New York Times reviews Mukherjee’s new book on the gene

May 9, 2016 • 2:30 pm

Jennifer Senior, a daily book reviewer for the New York Times, has appraised Siddhartha Mukherjee’s latest book The Gene: An Intimate History, in the New York Times. Since it’s in today’s paper, I suspect there will be another review next Sunday.

This review is mixed, but you can see for yourself. I hope for two things: that the stuff about gene regulation is correct in the book, and, if so, that it sells well. We need popular works on genetics, which is becoming an immensely complex (but rewarding) field. I haven’t yet read the book, but will.

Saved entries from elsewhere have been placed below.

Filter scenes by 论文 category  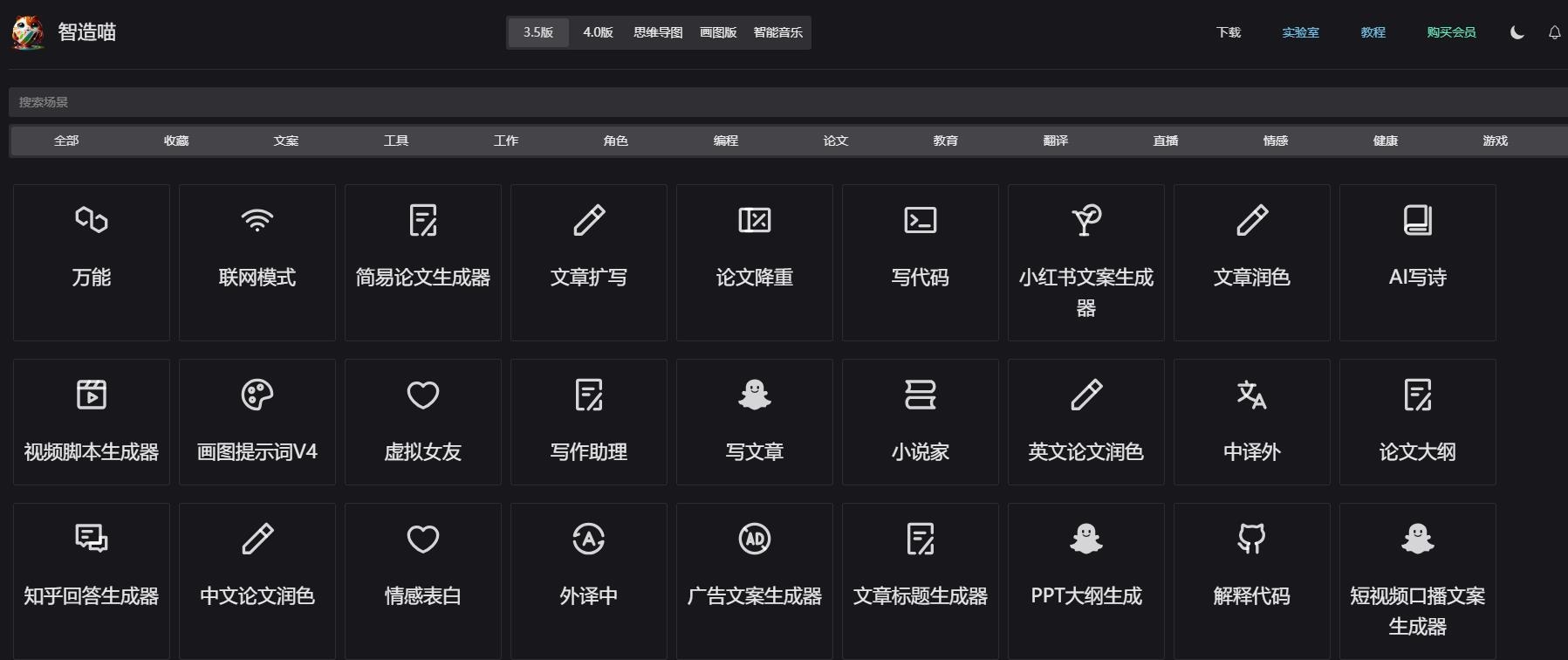(x=835, y=141)
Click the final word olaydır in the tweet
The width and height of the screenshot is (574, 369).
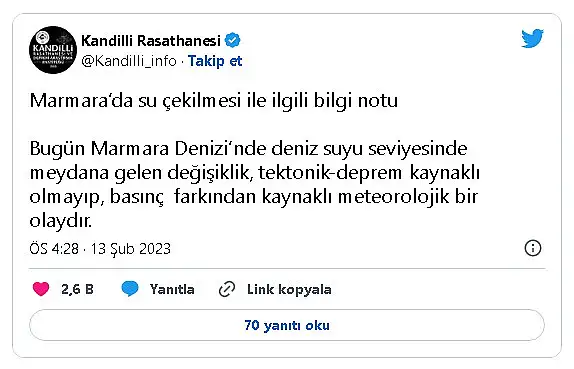click(60, 221)
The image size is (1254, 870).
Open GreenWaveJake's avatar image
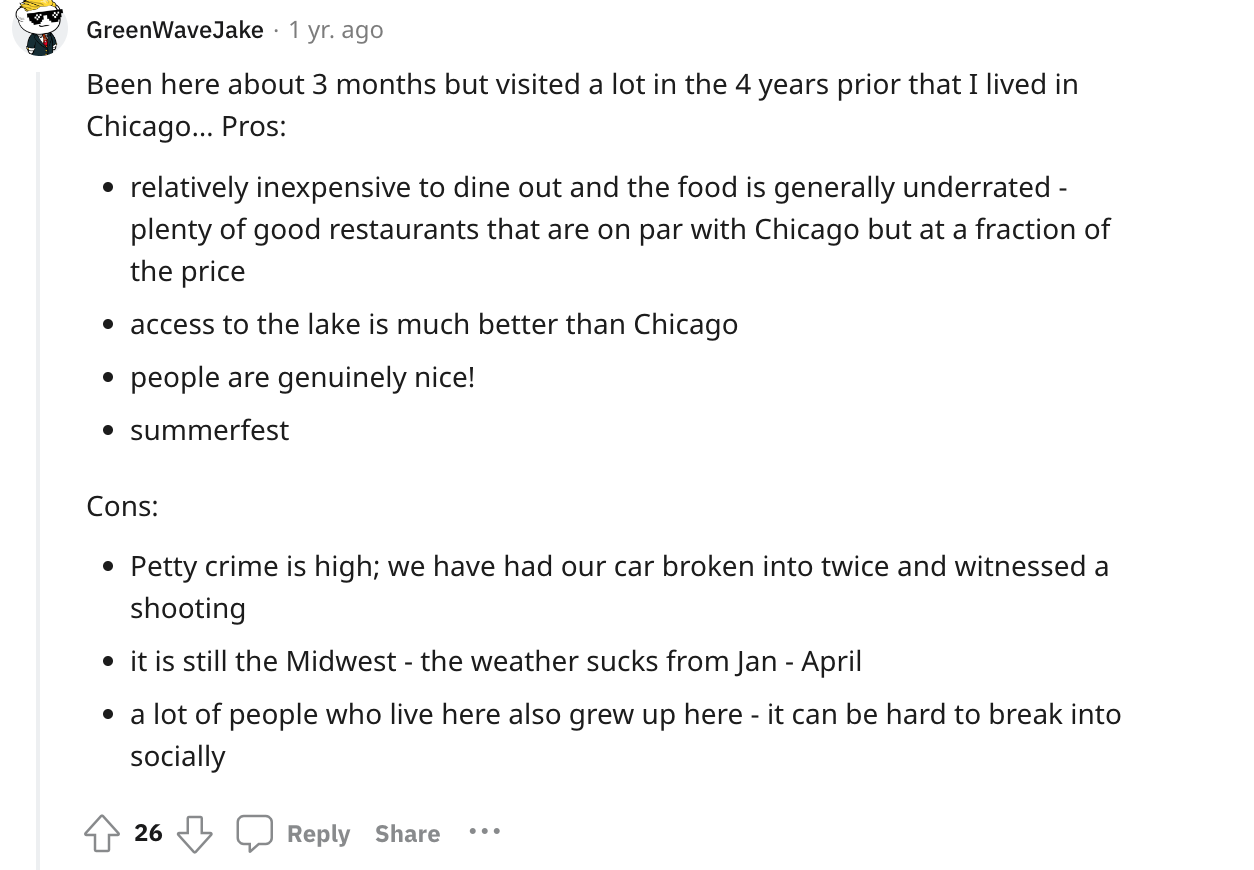40,28
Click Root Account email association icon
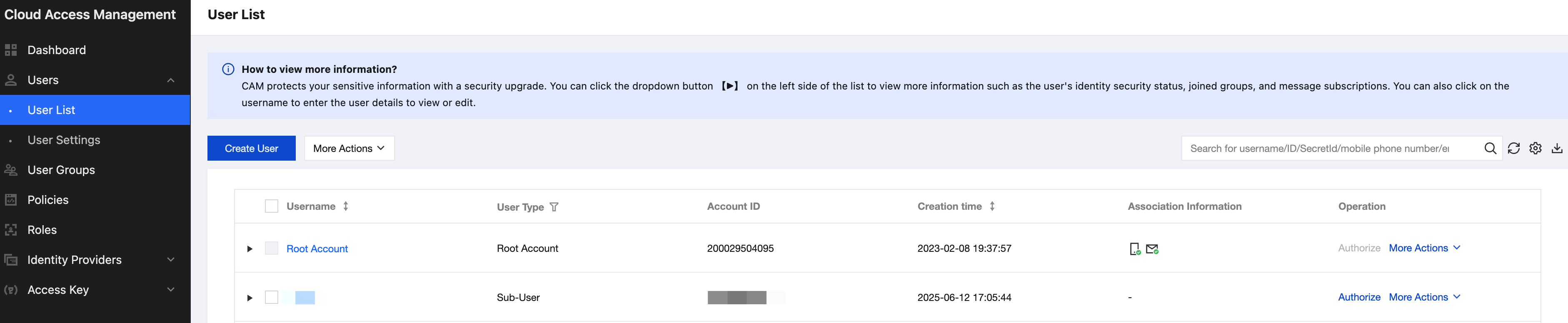1568x323 pixels. click(1152, 249)
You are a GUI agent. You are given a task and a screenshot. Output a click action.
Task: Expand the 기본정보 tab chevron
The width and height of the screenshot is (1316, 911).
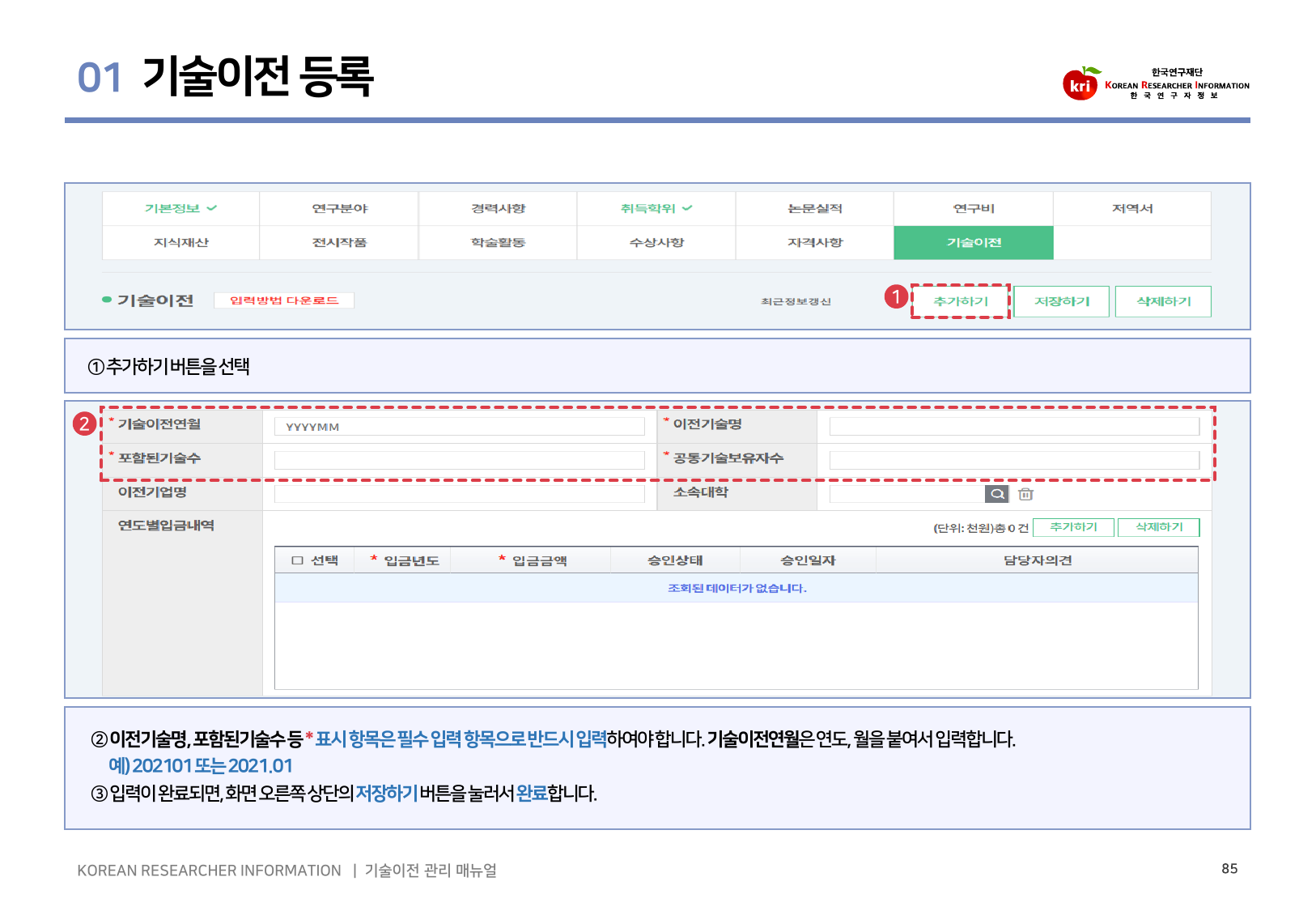pos(212,208)
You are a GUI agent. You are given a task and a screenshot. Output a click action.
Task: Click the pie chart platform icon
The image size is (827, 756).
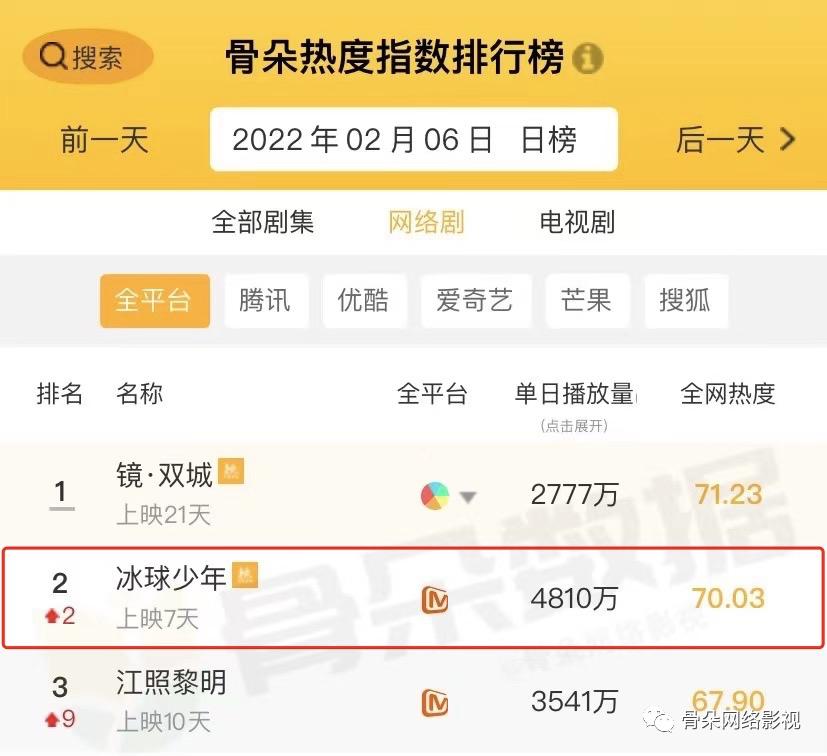(435, 495)
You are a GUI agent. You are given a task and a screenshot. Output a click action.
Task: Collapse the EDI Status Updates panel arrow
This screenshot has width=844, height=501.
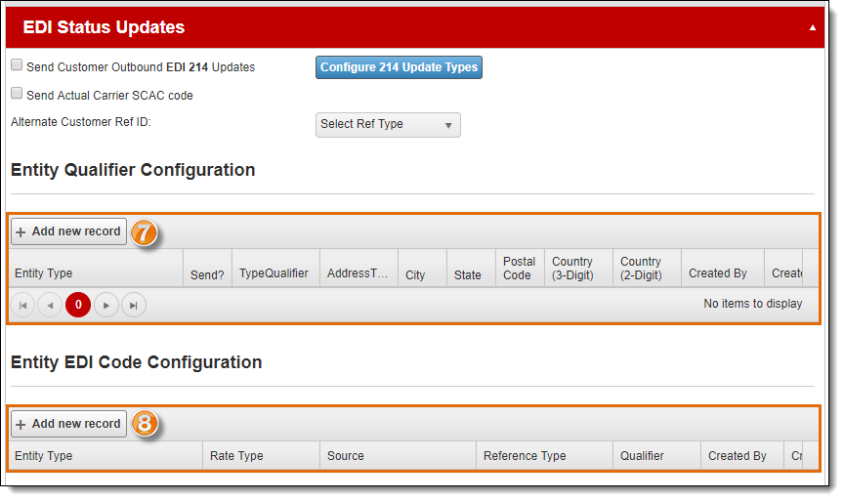pyautogui.click(x=812, y=28)
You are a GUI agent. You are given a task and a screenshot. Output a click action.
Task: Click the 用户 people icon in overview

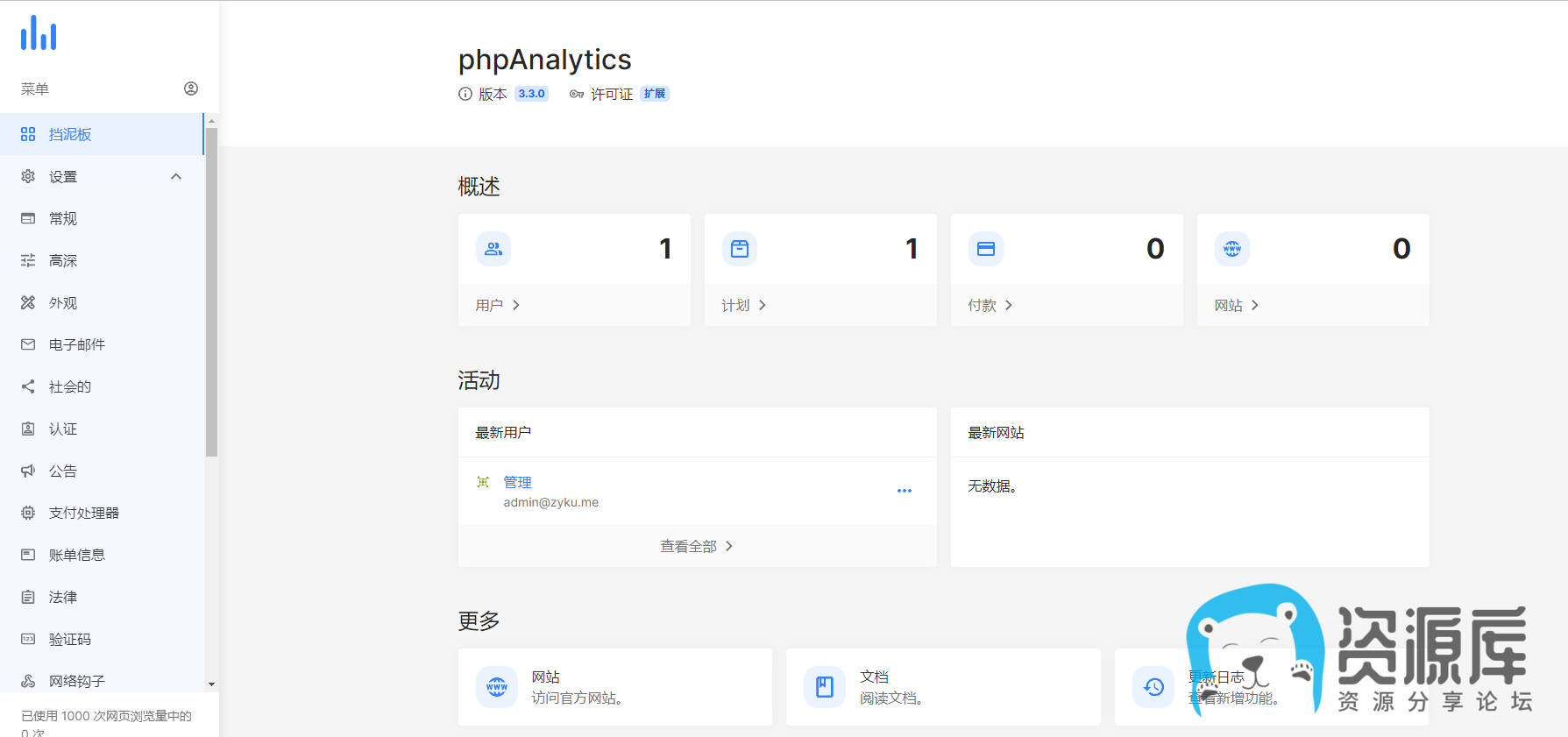tap(493, 249)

Screen Shot 2016-05-09 at 7.10.08 AM
Photo: Patricia Wall for the New York Times

20 thoughts on “New York Times reviews Mukherjee’s new book on the gene

    1. I should add a couple of caveats about that. I may be weird, but I was unmoved by the prose in the NYer’s distorted version. In fact, it was a turn off. I got bored. I want clarity over extended narrative, and I’d be reading Gene to increase my own ability to communicate about genetics.

      Also, should a follow-up piece be published by the NYer, I hope the framing goes beyond a postmodern apologetic of “epigenetics narratives.” Such a frame would be bad for public health. We don’t need more translators in public health spouting postmodern perspectives on science.

      1. I hear you, prose bores me to tears. What is the point then?

        The one time I can stomach it in small doses at a time is when I read creative literature like hard scifi.

        From the review:

        “Personally, I wish he’d dedicated 50 pages to this question — it’d have offered a potentially moving story line and a form of emotional engagement I badly craved.”

        Ick.

        1. So yeah, all my life I hear “read this or that, it is soo exciting and well written, it is a famous author and it is part of the shared world heritage”. But most of it doesn’t stimulate or populate my mind-scape at all, all it shares with me is how to fall asleep faster.

          I think of the paper less internet as my kind of literature heaven.

          1. and scifi puts me to sleep. A chacun son goût.
            I really liked the way Mukherjee’s Cancer book was written, and did not mind the prose in the NYer article.

  1. The staff at my local greengrocer/supermarket, Longo’s, have new green T-shirts which also say “Give peas a chance.”

  2. I did not find it a particularly informative review. I think I will await a few more before ordering. Telling stories is nice, but ultimately one wants to know “Where’s the beef?”

  3. I’m going to let Jerry read it and tell us if it’s good because I don’t want to read something that’s wrong and then start spouting wrong stuff like a wrong person.

    1. Interesting. You don’t seem to have a problem with being wrong about toilet paper installation procedure. (I’ll get my coat)

  4. I’ve been waiting for this to be published, but (like our good friend Diana) I now have concerns. I’m sure though, that it’s a fine book and will probably order it anyway.

  5. Has anyone put the covers of Mukherjee’s and Chopra’s books side-by-side? (Sorry if someone already has and I missed it.)

    As far as memes go, Supergenes and The Gene are two covers coming from physician/researchers, one a woo maven and one, were it not for the NYer debacle, a sound reputation. If you aren’t an expert and do a search in Amazon, how do you know what is what? Further, I wonder if Mukherjee addresses this problem in his book? If not, it glosses over the “intimate” history of woo-author use of genetics to make a buck.

    Of course, the public isn’t stupid. But for those who have drunk the epigenetic spirituality Kool-aid, these two books look–by their covers–to have comparable science chops.

    http://www.dropbox.com/s/l36nigw3ieirux1/side-by-side.png?dl=0

    (On the side, some people don’t like that I’m raising the comparison between Mukherjee and Chopra. But I think it is irresponsible to repress this discussion and that Mukherjee should do his part in dispelling myth, precisely because the literate public trusts him.)

  6. > This review is mixed, but you can see for yourself.

    Well if anything, the reviewer faults him for putting too much “dense” science in it and too little storytelling. That might be a good sign.